The main thrust of petitioner's position in this case is that the tax laws do not require him to pay taxes on the income that he received. While we believe that petitioner's position is objectively unreasonable, the sparse evidence in the record before us does not clearly and convincingly negate petitioner's implicit claim that he was acting on his good faith understanding of the law. Of course, we may question whether petitioner's purported misunderstanding of the law was the product of good faith. However, suspicions are not a substitute for evidence. 3 See id. at 210. Respondent bears the burden of proving fraudulent intent by clear and convincing evidence. See sec. 7454(a); Rule 142(b). Respondent has not done so. We therefore hold that petitioner is not liable for the additions to tax under section 6651(f). 4
3 The record before us contains no evidence of petitioner's business experience, educational background, prior history of filing income tax returns, or dealings with the Internal Revenue Service, prior to 1994.

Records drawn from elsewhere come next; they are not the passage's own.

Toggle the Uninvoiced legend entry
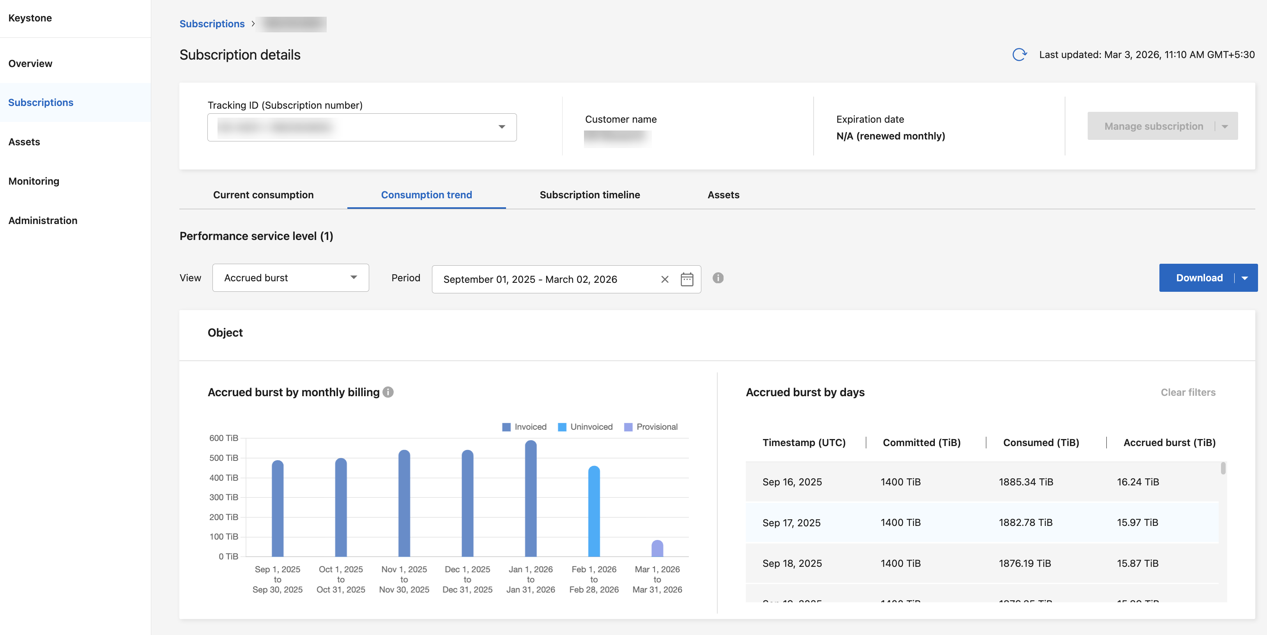This screenshot has height=635, width=1267. click(x=585, y=427)
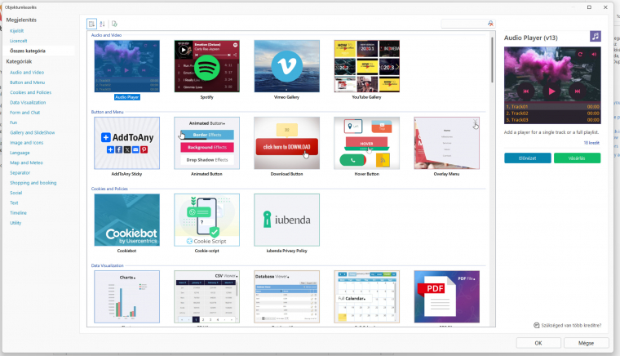Select the iubenda Privacy Policy object

coord(286,220)
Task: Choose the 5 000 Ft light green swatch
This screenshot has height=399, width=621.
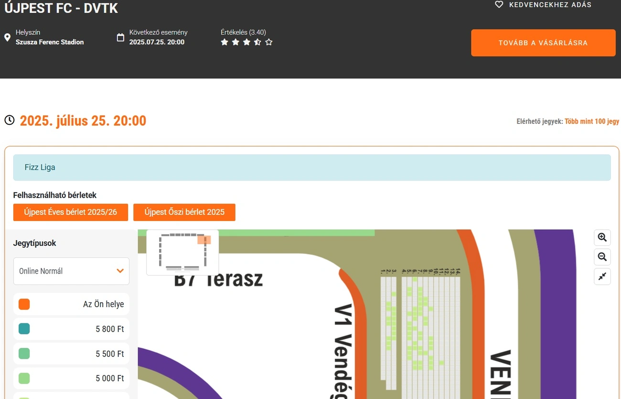Action: tap(24, 378)
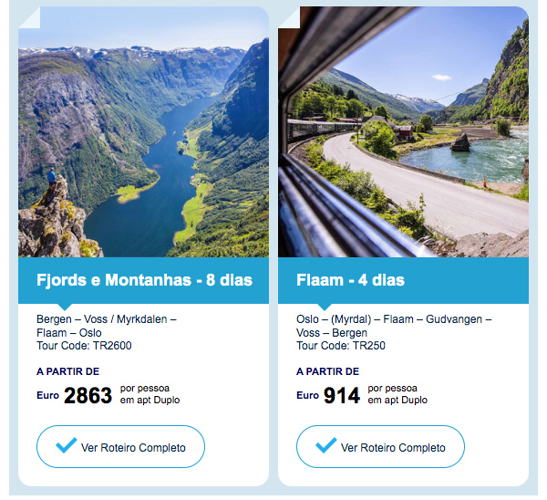This screenshot has width=547, height=500.
Task: Click A PARTIR DE label in Fjords card
Action: (68, 371)
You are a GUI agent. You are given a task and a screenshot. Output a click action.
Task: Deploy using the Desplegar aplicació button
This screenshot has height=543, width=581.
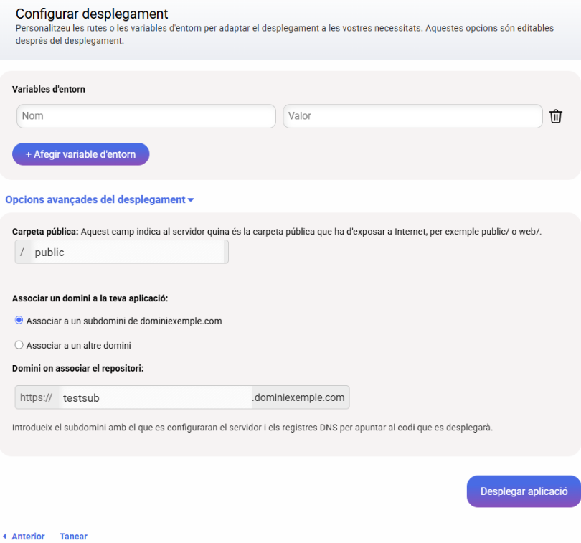tap(524, 491)
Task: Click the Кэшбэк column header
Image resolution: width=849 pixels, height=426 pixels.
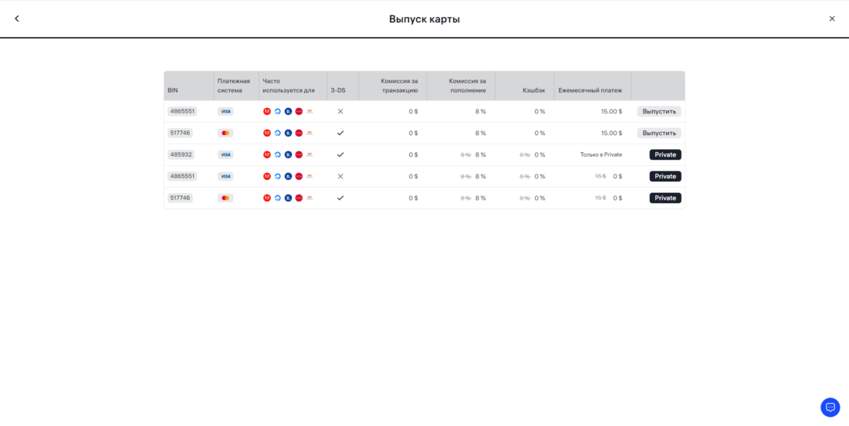Action: tap(533, 90)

4 In respondent's brief, he requests that we, on our own motion, impose an additional penalty under sec. 6673. Given the fact that petitioner has prevailed on the sec. 6651(f) issue, we decline respondent's invitation.
Petitioner bears the burden of proof regarding the section 6654(a) additions to tax for failure to pay estimated tax. Petitioner offered no evidence regarding the section 6654(a) additions to tax, nor did he address this issue in his brief. We therefore uphold respondent's determination on this issue.
Decision will be entered for respondent with respect to the deficiencies and the additions to tax under section 6654(a) and for petitioner with respect to the additions to tax under section 6651(f).